The case for certainty in the Anglican Communion

Many things get said about Archbishop Peter Jensen, but often they are said without engaging with the theological excellence of this far-sighted leader. Anglican Mainstream has helpfully published the text of his address to the FCA event. It repays careful reading for it is as articulate and educated a statement of the theology of GAFCON as you could find anywhere in that part of the Anglican galaxy.

Here are the opening paragraphs (and a comment by me below it):

"Ominous and foreboding words are being said about the FCA by those who wish it ill – they say it is schismatic, it will divide the church, it is a power play.

These changes are at best misunderstandings or at worst political posturing.

Let me say this as clesrly as possible.

The FCA exists to keep Anglicanism united, to enable those whose spiritual existence as Anglicans is threatened to remain Anglicans with integrity.
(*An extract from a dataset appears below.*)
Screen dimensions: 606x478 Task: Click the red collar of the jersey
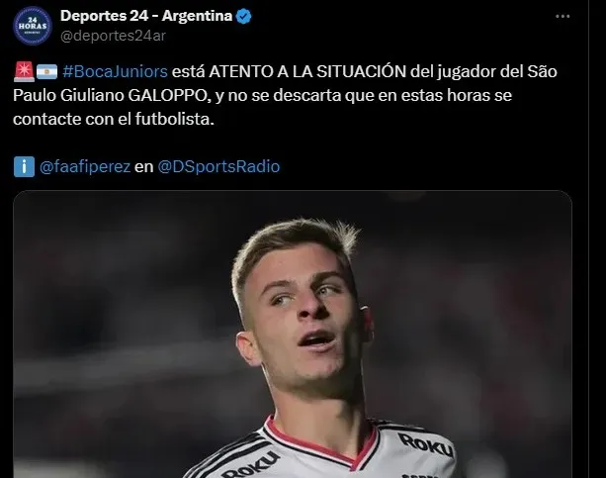pos(320,443)
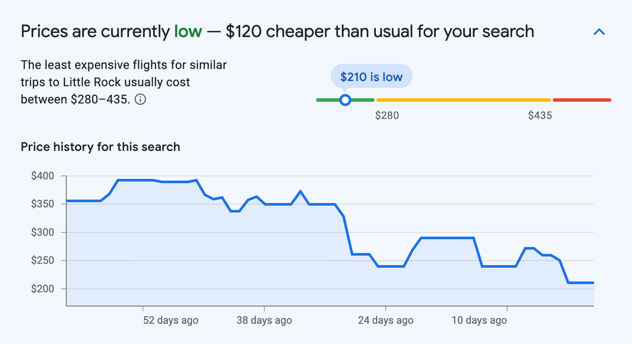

It exists to keep orthodox, biblical Anglicanism inside the fold at the highest level possible; to gather up the fragments, to unite them. It exists so that evangelicals and Anglo-Catholics and mere Anglicans can continue to be Anglicans without compromising Biblical truth. The question for you is: will you join us, will you help us keep our Communion one, holy, catholic and apostolic.

Jim Packer is one of the giants of the real world-Anglicanism. Amongst the wise of this world he is disdained, but his praises are sung in all the churches. Astonishingly, in the eyes of his institutional church he is no longer one of us. He has chosen to separate himself from what he has called the sanctification of sin.

Is he still an Anglican?

When we can seriously ask that question, something is deeply wrong. We are at a watershed, at a parting of the ways. Decisions have to be made.

In this country, the Christian foundations have been shaken. In this and the next generation there will be fought what may amount to the last battle for the soul of the nation. It will be an ideological war, a war of ideas. But great issues will hang upon the outcome: the fate of a culture and the eternal fate of souls. Many look to you for guidance and resource and inspiration. Can we do so any longer?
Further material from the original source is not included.